O lance do gol de Götze fecha a Copa do Mundo à altura de tudo o que se viu neste mês aqui no Brasil. Um gol de voleio, no Maracanã lotado, fecha uma prorrogação emocionante e coloca mais uma seleção no clube dos tetracampeões mundiais. E a Alemanha há tempos merecia esta conquista, pelo time que tem apresentado nos últimos anos e por todo o espetacular trabalho de reconstrução que fez nesta década, o qual merecia uma conquista deste nível para ficar definitivamente marcado. 
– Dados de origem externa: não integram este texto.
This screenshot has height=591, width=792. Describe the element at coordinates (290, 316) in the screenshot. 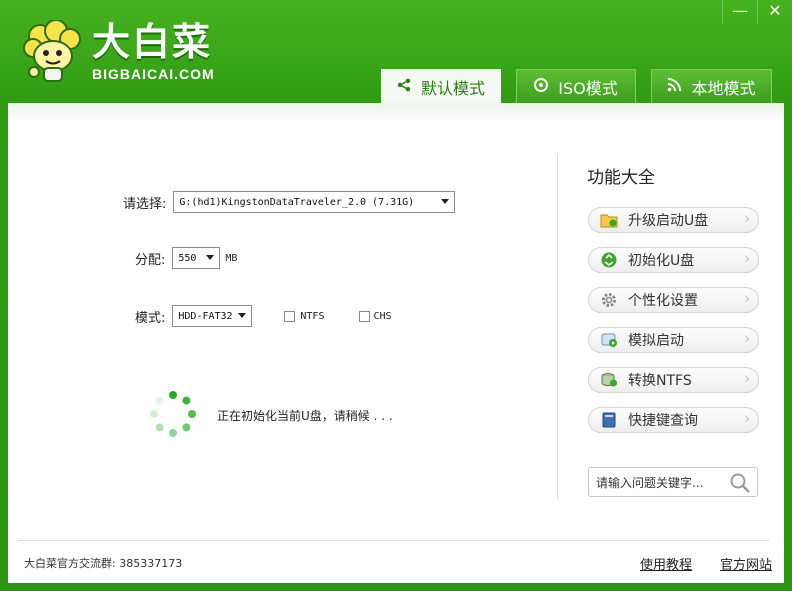

I see `ntfs-checkbox` at that location.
A Argentina, por sua vez, só valorizou esta conquista. Fez uma ótima Copa do Mundo e uma grande final. Alejandro Sabella mostrou nos últimos dois jogos que é, sim, um excelente técnico. Fez seu time jogar de forma competitiva contra duas das melhores seleções do planeta na semifinal e na final da Copa do Mundo mesmo sem Di María, ajeitou sua defesa a ponto de torná-la extremamente sólida e ficou a sete minutos de, quem sabe, levar a Argentina ao título mundial nos pênaltis, após 28 anos de jejum. Mas o fato é que os alemães jogaram um pouco mais hoje, e bem mais no restante do torneio. São os merecidos campeões, um timaço à altura deste inesquecível Mundial do Brasil.

Em tempo:
- Messi não foi o melhor jogador da Copa. Houve ao menos três ou quatro nomes que jogaram bem mais do que ele.

Ficha técnica
Copa do Mundo 2014 - Final
13/julho/2014
ALEMANHA 1 x ARGENTINA 0
Local: Maracanã, Rio de Janeiro (BRA)
Árbitro: Nicola Rizzoli (ITA)
Público: 74.738
Gol: Götze 7 do 2º da prorrogação
Cartão amarelo: Höwedes, Schweinsteiger, Mascherano e Agüero
ALEMANHA: Neuer (8), Lahm (7), Boateng (9), Hummels (6,5) e Höwedes (5,5); Kramer (5,5) (Schürrle, 31 do 1º - 8), Schweinsteiger (7,5) e Kroos (6); Müller (7), Klose (5,5) (Götze, 42 do 2º - 8) e Özil (7) (Mertesacker, 14 do 2º da prorrogação - sem nota). Técnico: Joachim Löw
ARGENTINA: Romero (7), Zabaleta (7), Demichelis (6,5), Garay (8) e Rojo (6); Mascherano (7), Biglia (7), Pérez (6,5) (Gago, 40 do 2º - 5,5) e Messi (6,5); Lavezzi (6,5) (Agüero, intervalo - 6) e Higuaín (5,5) (Palacio, 32 do 2º - 5,5). Técnico: Alejandro Sabella

Comentários

Chico disse…
Panzer, o grande e merecido vencedor da copa.

A seleção argentina teve chances de golo e não aproveitou. Contra o poderoso Panzer, esse erro é inaceitável.

Todas as modificações que Löw procedeu foram acertadas e só melhoraram o time.

Schweinsteiger e Lahm desde 2006 jogando muito.